Из-за того, что описания были с разных точек зрения и с небольшими
расхождениями в деталях, получился стереоскопический эффект.
Фраза Глезера «обещал осенью начать работу над
Вашим сборником» — не вызвала у меня беспокойства. Что-что, а уж «работать» над
моим сборником Глезер не будет никогда ни при каких обстоятельствах. Может быть, (шансы 1 : 4) издаст его как есть. В этом случае я сильно надеюсь на
Ваш надзор.
<...>
Что меня немного обеспокоило — это намерение
«НЛО» перепечатать «Тулупы — мы». Я надеюсь, они не будут этого делать, не
спросивши у автора разрешения. Там есть дурного вкуса пассажи, которых я
стыжусь. Я бы это сочинение поправил. Вообще я пописываю мемуарные заметки,
когда время есть. Летом отдал в ленинградскую «Звезду» небольшое сочинение о
покойном Саше Кондратове. Но писать удается мало,
поскольку с годами преподавательская рутина занимает не меньше, а больше
времени.
Одна надежда, что американская русистика
окончательно обанкротится и меня выпроводят на раннюю
пенсию. К тому, кажется, все идет: число студентов, записывающихся на русские штудии, катастрофически падает по всей стране. Какое-то
интегральное чутье подсказывает молокососам, что на их веку Россия не то что не
будет играть никакой роли, но не такую уж существенную
— примерно как Бразилия, только Бразилия привлекательнее — природа богаче и
сервис в отелях лучше. Исторически западных людей Россия волновала величиной и
величием. Теперь населением она меньше Штатов, географическое пространство
оказалось скудным и пористым, опасное таинственное величие лопнуло — ни тайны,
ни опасности. Осталось всего — десяток романов, написанных во второй половине
XIX века, да томик Чехова.
Есть, конечно, и оптимистический вариант:
превращение России в какую-нибудь жуткую фашистско-ядерную какашку. Тогда к нам на славистские кафедры студенты
валом повалят. Нет, лучше уж на пенсию.
Радуюсь восстановлению Вашего почтового ящика,
но, так как оказия подвернулась, пересылаю это письмо с коллегой и
приятельницей Хайде Уилан (Heide Wheelan), которая тут у нас
преподает русскую историю. Она будет в Москве всю осень при муже Денисе (Dennis), который заведует в Москве конторой по
распространению в России сведений об американской законности. Если захотите,
можете передавать послания через них.
Пишите и присылайте свои сочинения. Я, если
доведу чего-нибудь до кондиций, Вам тоже пришлю.
Ваш Л. Лосев
Один абзац письма, как видите, все же пришлось
купировать.
Заочная переписка и была, как ни странно, этапом
наиболее близкого контакта, а личное общение как-то не задалось. Возможно, я
казался Л. В. кем-то вроде идеального читателя. Образ такого читателя всегда
зыблется и немного сияет изнутри. Но при встрече никакого сияния, как видно, не
обнаружилось.
Эта встреча состоялась только в 1996 году, когда
я наконец добрался до Дартмута
и почитал в славянском департаменте — отдельном домике в два этажа, наполненном
темным, илистым аквариумным воздухом.
Надо сказать, что до того я не видел ни одной
фотографии Л. В., их как будто и не было, или автор нарочно утаивал свои
изображения. Даже на том, присланном когда-то «фото себя» Лосев присутствует в
виде крохотной фигурки вдалеке, и никаких черт там не различить. Как он
выглядит, можно бы-ло
угадать только по известному рисунку Бродского, не слишком детальному.

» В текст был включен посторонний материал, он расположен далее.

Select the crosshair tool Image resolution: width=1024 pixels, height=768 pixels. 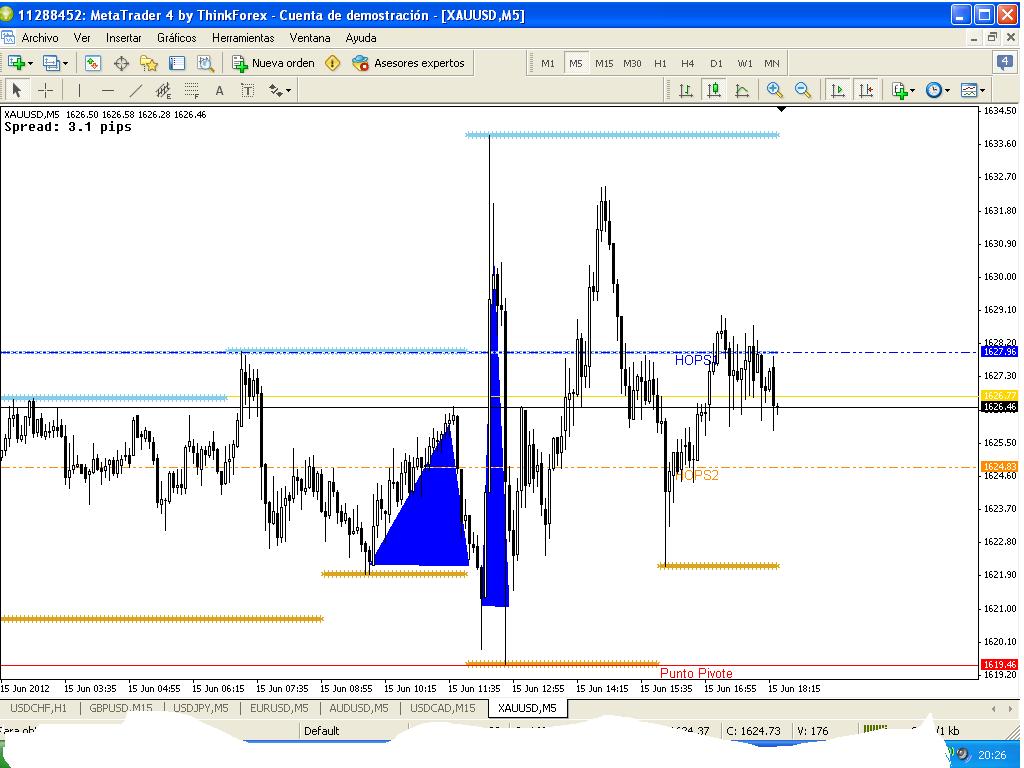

Меня как будто легонько толкнули в спину, и я
оглянулся. Сзади стоял невысокий полноватый человек в очках и с бородкой,
седоватый, без признаков облысения. Лицо как будто немного заспанное, но
маленькие глаза за очками напряжены, смотрят в упор. По отсутствию английского
приветствия я и понял, что передо мной Лосев. Не могу
сказать, что увиденное меня удивило, хотя кое-что показалось неожиданным:
соединение мягкого и твердого.
У Лосева как будто два лица: большое и
маленькое. Маленькое прячется в большом. Борода, шевелюра, крупные
очки-консервы — все это принадлежит большому, «защитному» лицу. А что
принадлежит маленькому? Только взгляд. И этот взгляд вовсе не был мягким.
На чтении присутствовали восемь студентов, по
виду пригнанных палкой. Я чувствовал, что тащу в гору какой-то непосильный воз,
горло сдавило спазмом. Раньше (и позже) такого за мной не водилось.
Глава департамента Роберт Шелдон
закончил семинар минута в минуту, студенты мгновенно испарились, а мы остались
на «прием»: чай, сыр, крекеры, общий разговор. Он как-то не клеился, я сказал в
оправдание, что не умею разговаривать стоя. «Вообще-то алкоголь расслабляет, —
улыбнулся Л. В., — но здесь, на кампусе, он строго воспрещен». Попросил мой
московский телефон и тут же осведомился: «Телефон специально подбирали?» — ? — «Ну как же: 917 — год революции, 12 — поэма Блока».
— «А 03?» — «Вызов скорой помощи».
Не правда ли, это какой-то особый юмор?
Особенная оборотистость и скоростная способность выворачивать понятие
наизнанку; филологически-политическое остроумие, на которое заточен именно
этот круг, этот кружок. И новое слово «заточен» здесь кстати: острота именно
что затачивается на филологии и политике, как на оселке. Даже в названии
«филологическая школа» (по происхождению случайном) задним числом обнаруживается
неумышленная точность.
Лидия Гинзбург отметила высказывание Ахматовой
об обэриутах: «Вообще так шутят». То есть пишут так,
как раньше шутили. «Филологи» продолжают, но по своему обыкновению еще и
выворачивают эту линию: шутят так, как раньше писали. А еще шутят с собственной
судьбой, чтоб вырвать ее из общего ряда. (Отсюда и эскапады.)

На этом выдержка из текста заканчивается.